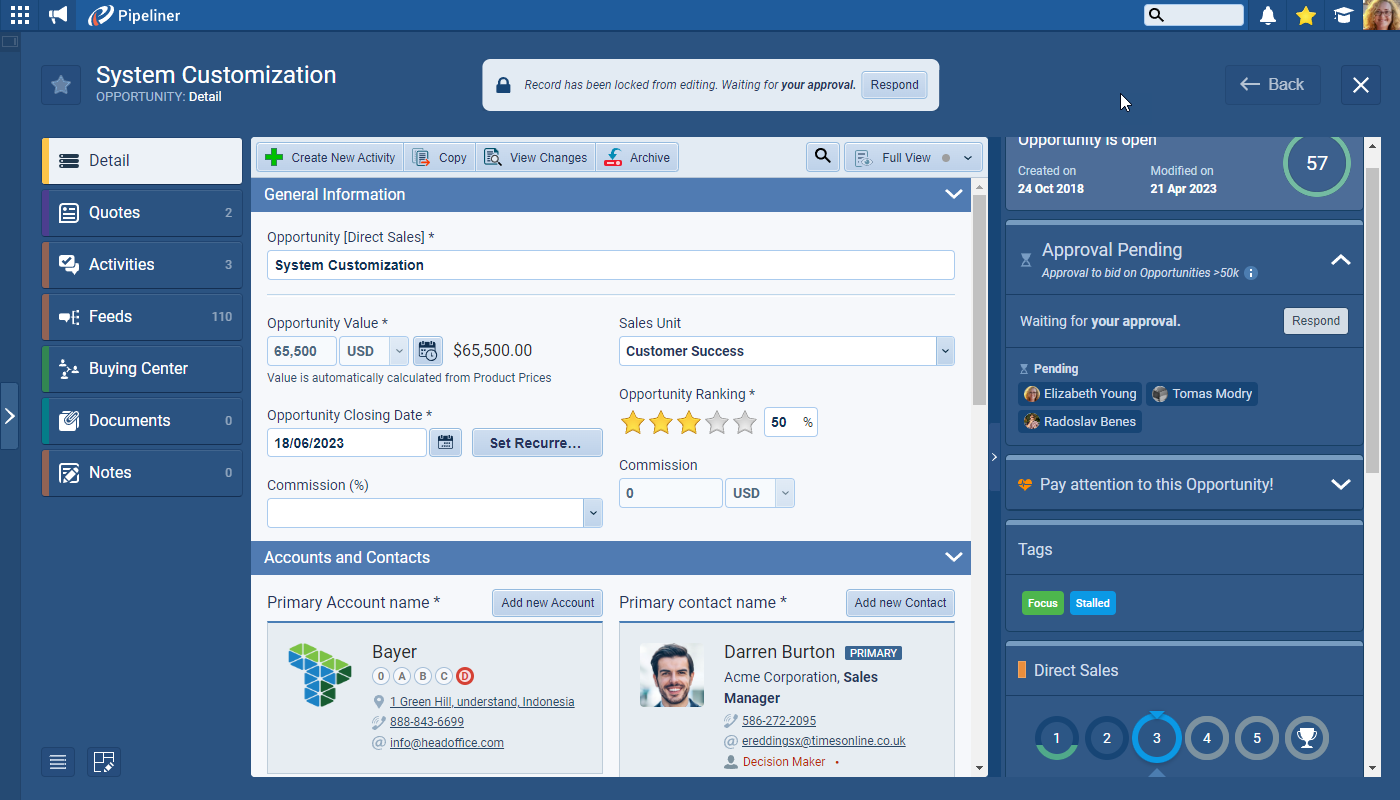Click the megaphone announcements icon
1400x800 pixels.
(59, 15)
- - -
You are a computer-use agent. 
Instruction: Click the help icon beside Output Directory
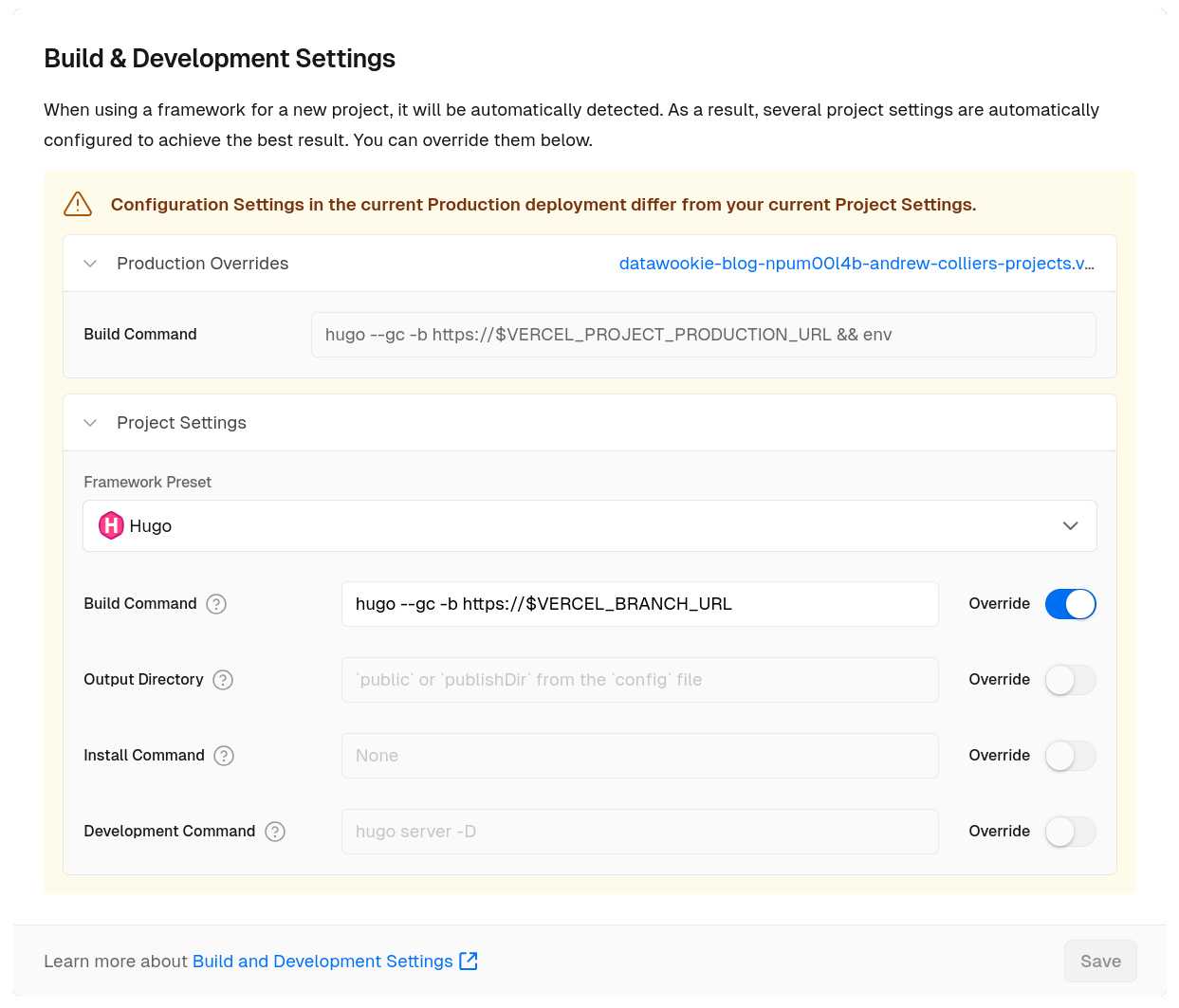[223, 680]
- - -
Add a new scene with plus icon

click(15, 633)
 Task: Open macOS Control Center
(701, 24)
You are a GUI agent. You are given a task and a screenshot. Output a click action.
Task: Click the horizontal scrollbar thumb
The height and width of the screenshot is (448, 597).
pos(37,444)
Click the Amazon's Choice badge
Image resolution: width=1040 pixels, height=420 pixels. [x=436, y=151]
- - -
* **YOUR ASSIGNMENT**
Of all the lines in the data above, show only those that hold the word "agent".

* **RESPONSE TO THE EXERCISE**
You are a computer-use agent. 
You are a GUI agent. You are given a task and a screenshot. Output a click action.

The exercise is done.